#### What to do
Filter the records below and copy every line containing the word "dimensions".

#### Dataset records

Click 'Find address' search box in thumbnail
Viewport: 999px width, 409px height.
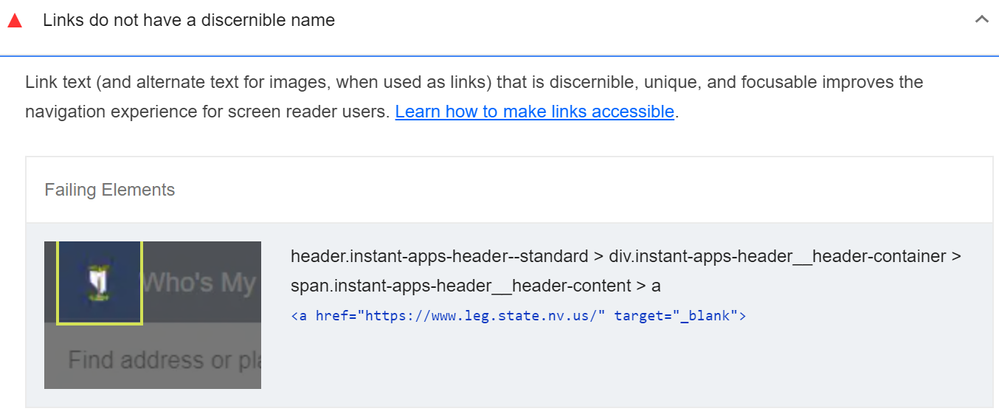pyautogui.click(x=160, y=358)
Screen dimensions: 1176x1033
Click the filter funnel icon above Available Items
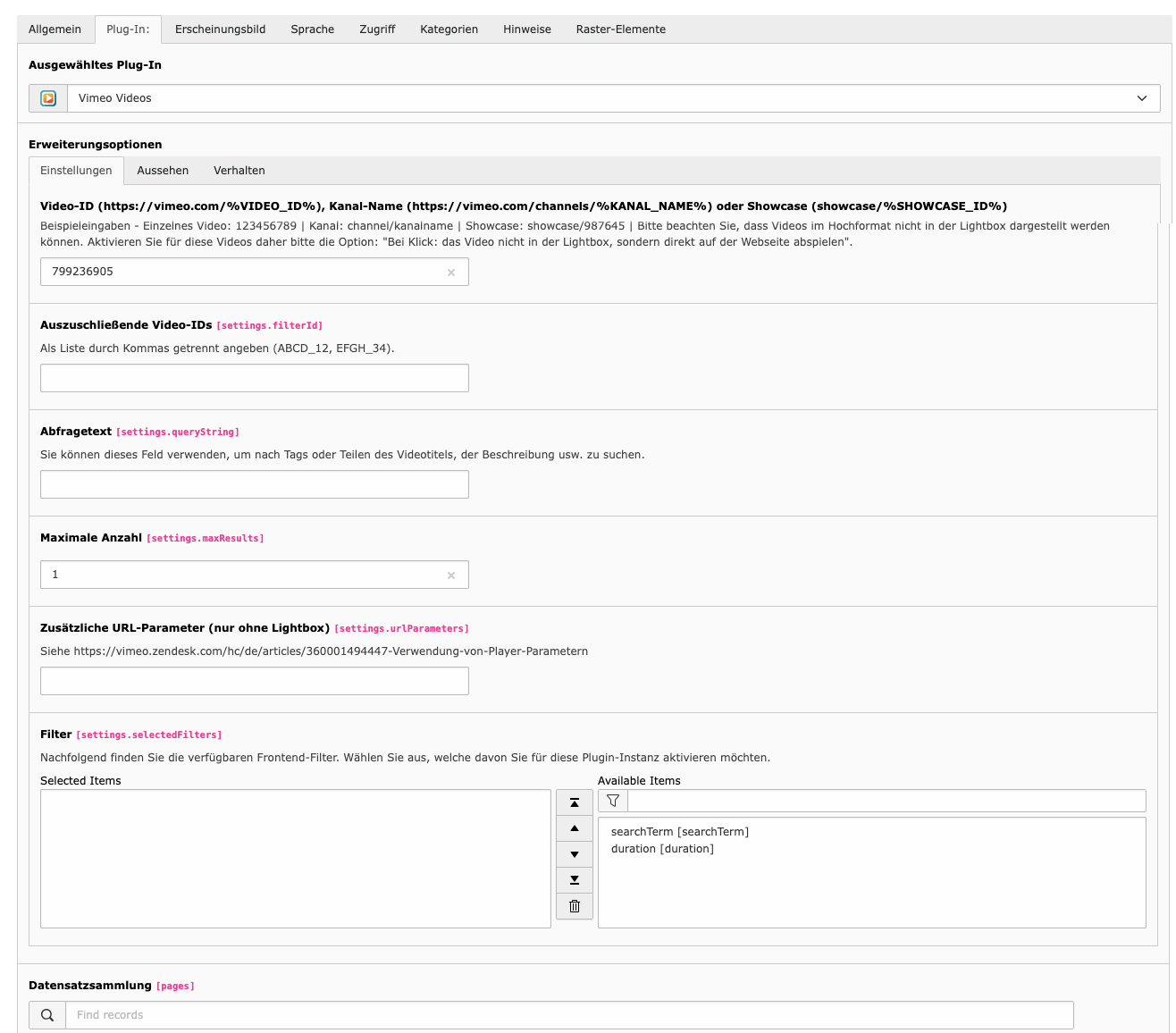click(x=613, y=801)
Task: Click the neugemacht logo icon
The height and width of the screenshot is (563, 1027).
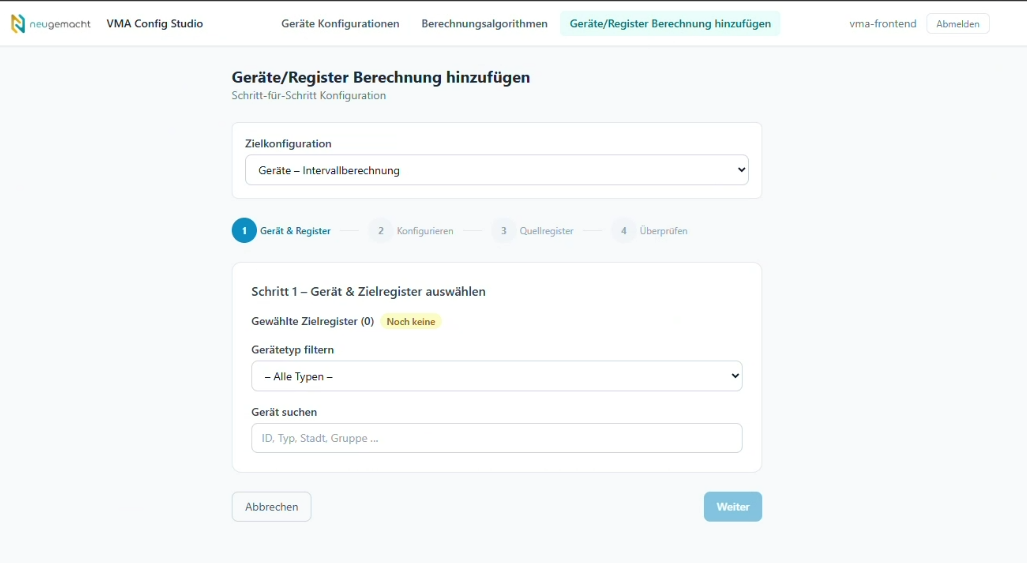Action: tap(18, 23)
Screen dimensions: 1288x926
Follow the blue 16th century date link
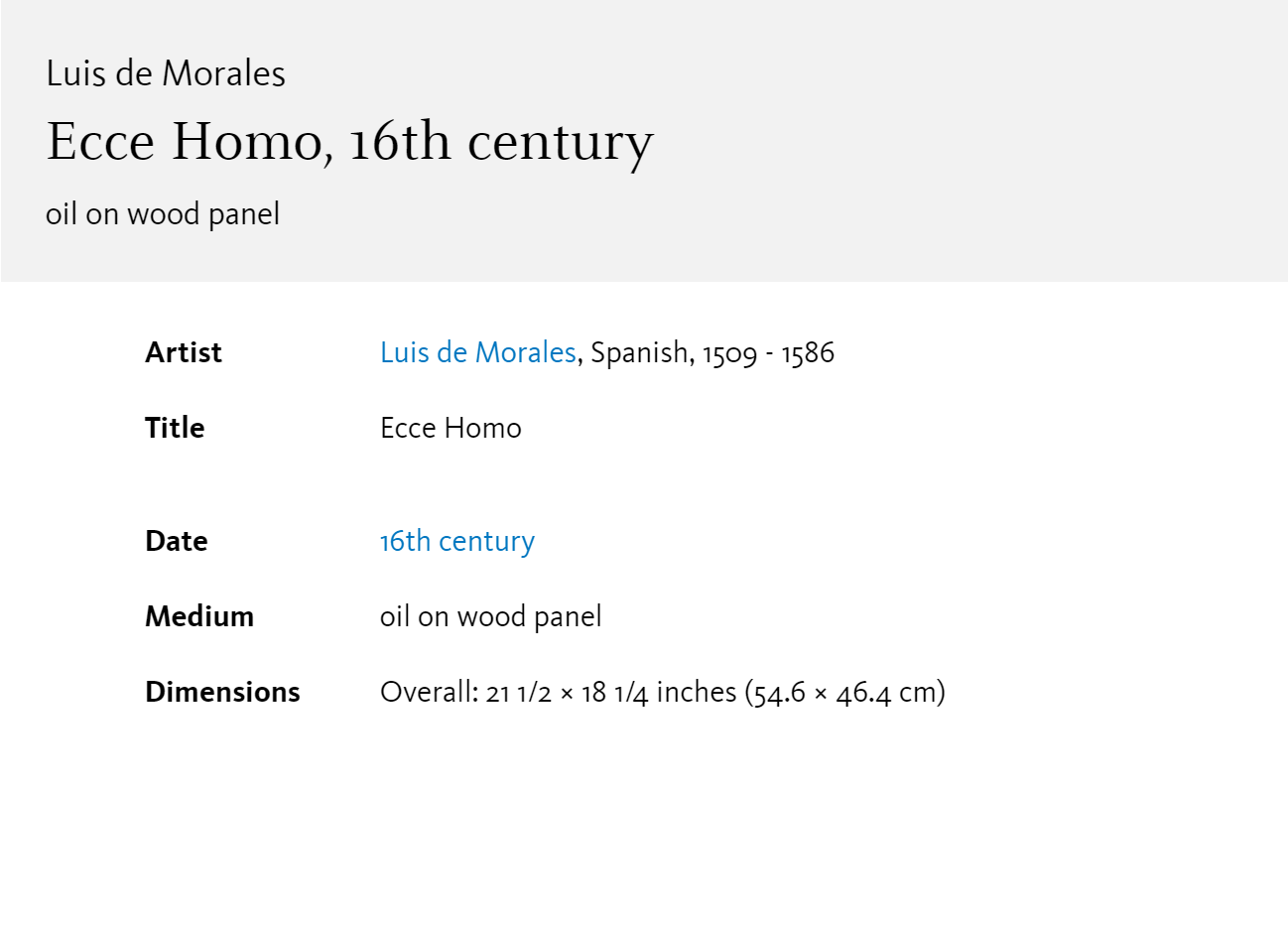pyautogui.click(x=457, y=541)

#### Answer below
Screen dimensions: 1176x1033
Screen dimensions: 1288x926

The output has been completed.